Rolls-Royce share price: where next as JP Morgan gives grim outlook?
Analysts from the US-based investment bank gave a grim outlook for the struggling engine maker, with Rolls-Royce shares expected fall by more than 50% amid a myriad of concerns that threaten its future.
- Rolls-Royce’s share price expected to fall by more than 50%, says JP Morgan
- The engine maker’s free cash flow is under renewed pressure
- Stronger pound weighs on Rolls-Royce and other UK exporters
Rolls-Royce was the biggest loser on the FTSE 100 on Tuesday, with the stock falling 12% amid a dismal outlook, with the company looking to raise £2 billion via disposals after recording a major half-year loss in August.
Rolls-Royce reported a pre-tax loss of £5.3 billion in the six months to June 30, including £1.1 billion in write-offs and impairments, a £2.6 billion loss on foreign exchange hedging contracts, along with restructuring costs of £366 million.
‘The Covid-19 pandemic has significantly affected our 2020 performance, with an unprecedented impact on the civil aviation sector with flights grounded across the world,’ Rolls-Royce CEO Warren East said in a statement.
However, the stock rebounded 6% on Wednesday, only for it to see much of those gains lost as the session played out, with the engine maker trading at 210p per share at the time of publication.
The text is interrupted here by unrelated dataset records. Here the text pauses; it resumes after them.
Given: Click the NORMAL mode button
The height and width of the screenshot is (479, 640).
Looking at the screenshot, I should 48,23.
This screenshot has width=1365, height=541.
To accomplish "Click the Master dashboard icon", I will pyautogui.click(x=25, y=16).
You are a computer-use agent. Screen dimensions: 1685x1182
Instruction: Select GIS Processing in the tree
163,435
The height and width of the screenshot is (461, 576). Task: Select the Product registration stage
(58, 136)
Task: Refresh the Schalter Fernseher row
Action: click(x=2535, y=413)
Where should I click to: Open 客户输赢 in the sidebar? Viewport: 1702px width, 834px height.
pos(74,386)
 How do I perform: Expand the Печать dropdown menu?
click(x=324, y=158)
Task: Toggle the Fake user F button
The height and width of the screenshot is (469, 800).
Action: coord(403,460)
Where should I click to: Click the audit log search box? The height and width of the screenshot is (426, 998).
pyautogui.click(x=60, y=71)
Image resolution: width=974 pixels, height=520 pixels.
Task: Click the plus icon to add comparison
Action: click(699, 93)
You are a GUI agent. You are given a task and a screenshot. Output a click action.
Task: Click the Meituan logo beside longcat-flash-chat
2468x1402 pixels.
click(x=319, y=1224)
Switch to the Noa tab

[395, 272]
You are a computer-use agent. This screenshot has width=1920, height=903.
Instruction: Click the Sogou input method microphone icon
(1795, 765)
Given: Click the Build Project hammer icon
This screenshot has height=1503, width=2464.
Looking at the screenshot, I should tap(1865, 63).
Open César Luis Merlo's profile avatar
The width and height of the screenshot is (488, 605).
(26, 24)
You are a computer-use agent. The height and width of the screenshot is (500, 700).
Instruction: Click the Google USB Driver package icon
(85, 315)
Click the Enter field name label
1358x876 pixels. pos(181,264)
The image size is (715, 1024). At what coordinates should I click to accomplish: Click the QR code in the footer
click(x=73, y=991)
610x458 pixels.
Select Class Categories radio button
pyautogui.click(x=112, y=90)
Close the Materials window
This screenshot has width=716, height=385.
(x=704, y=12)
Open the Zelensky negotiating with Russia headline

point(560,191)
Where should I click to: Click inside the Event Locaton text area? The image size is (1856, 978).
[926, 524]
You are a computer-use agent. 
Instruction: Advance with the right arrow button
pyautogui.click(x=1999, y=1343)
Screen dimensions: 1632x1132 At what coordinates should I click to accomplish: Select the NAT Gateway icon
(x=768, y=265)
JP Morgan offers distressing outlook for Rolls-Royce
To make matters worse, analysts at JP Morgan downgraded their price target for the stock from 90p to 80p per share, implying a potential downside of -62%.
The US-based investment bank blamed the price target cut on the engine maker’s cash flow coming under renewed pressure, with the company forced to downgrade its 2021 free cash flow guidance by €300 million to €1 billion.
Analysts at JP Morgan also expressed concerns about Rolls-Royce's ability to continue operating due to the severely challenging market conditions and that sentiment seems to be shared by some of the company’s key shareholders, with activist investor ValueAct disposing of all its shares.
Stronger pound adds to Rolls-Royce woes
Sterling continues to push higher this week, with investors seemingly ignoring the fact that Brexit talks between London and Brussels are at a impasse and the prospect of a no-deal exit appears increasingly likely.
However, the stronger pound is less to do with the economic strength of the UK economy and more about the weakness of the US dollar, which suffered another blow after the US Federal Reserve’s Richard Clarida said that a cap on Treasury yields could materialise in the near future.
‘With the Fed laying out a new environment where even a sharp rise in inflation will not stifle their huge stimulus efforts, traders are clearly preparing for a drawn out period of easing as continued by the protracted dollar decline,’ Josh Mahony, senior market analyst at IG, said.
GBP/USD: technical analysis
Dollar strength continued to weigh here as well for GBP/USD, pushing the price back from its latest high, according to Chris Beauchamp, chief market analyst at IG.
‘While the price has dropped below the 50-hour simple moving average (SMA) of $1.3384, it has moved momentum indicators back towards oversold readings, providing the potential for a new higher low and an eventual push higher,’ he said.
‘Further declines bring $1.325 into view, particularly as no-deal Brexit headlines make a return.’